**Saved entries**
──────

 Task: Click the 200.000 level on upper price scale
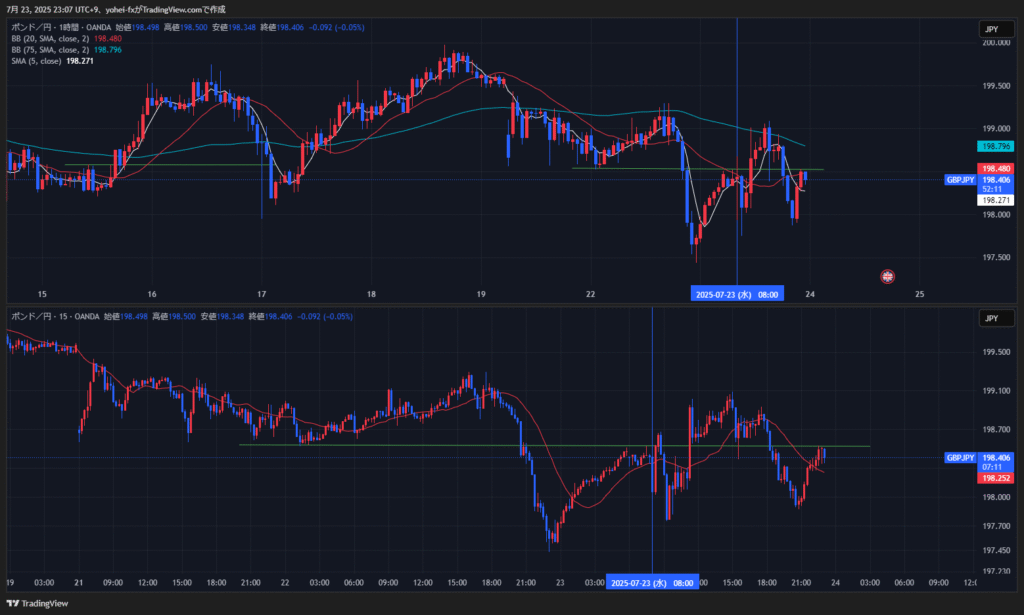[995, 43]
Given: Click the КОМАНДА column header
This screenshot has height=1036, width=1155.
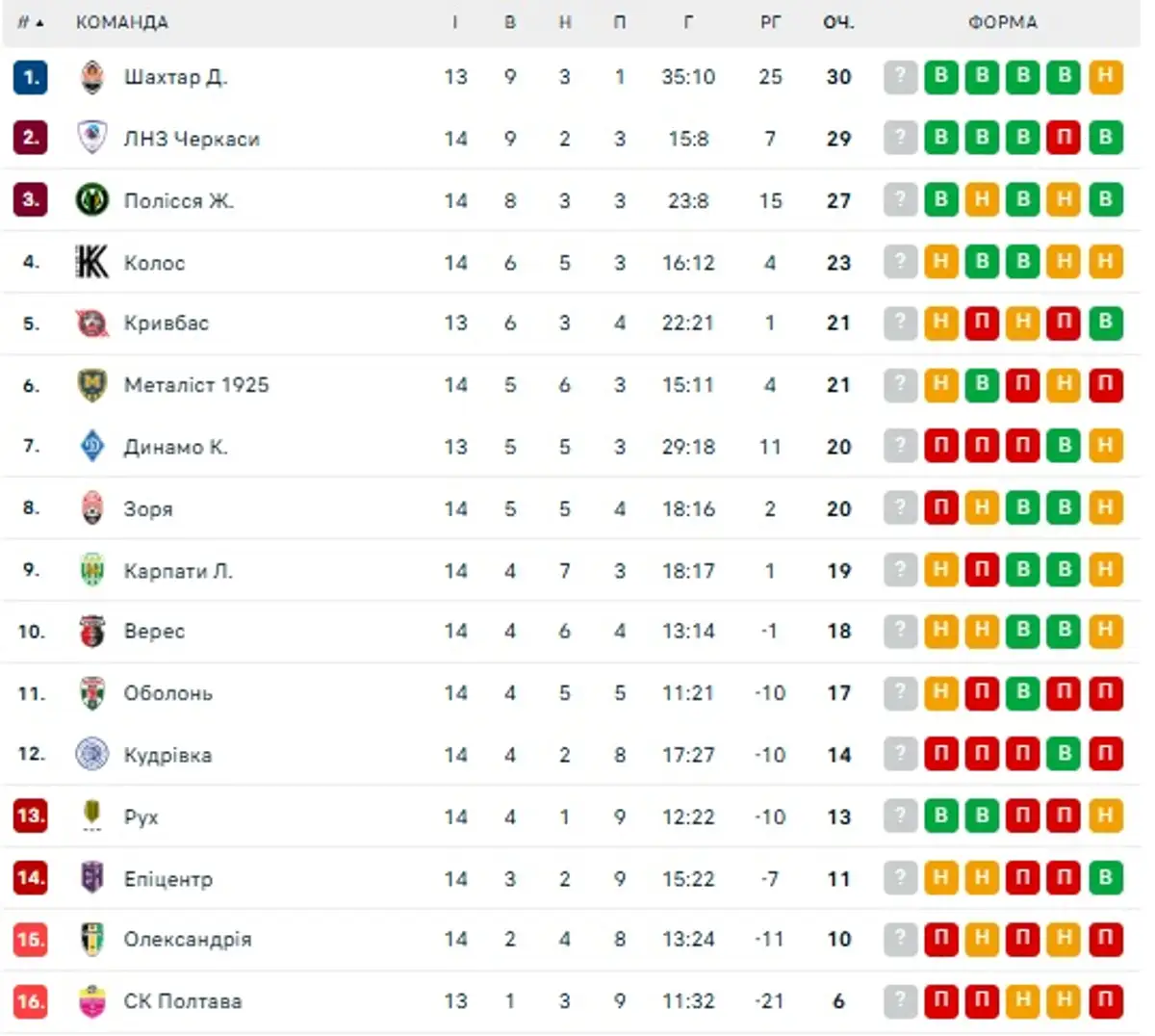Looking at the screenshot, I should tap(122, 22).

──────

**Your goal**
When you transcribe the entries above, keep every word exact and leave out the pictures.

**Task result**
 Task: Click the 200.000 level on upper price scale
[995, 43]
Given: Click the КОМАНДА column header
This screenshot has height=1036, width=1155.
Looking at the screenshot, I should tap(122, 22).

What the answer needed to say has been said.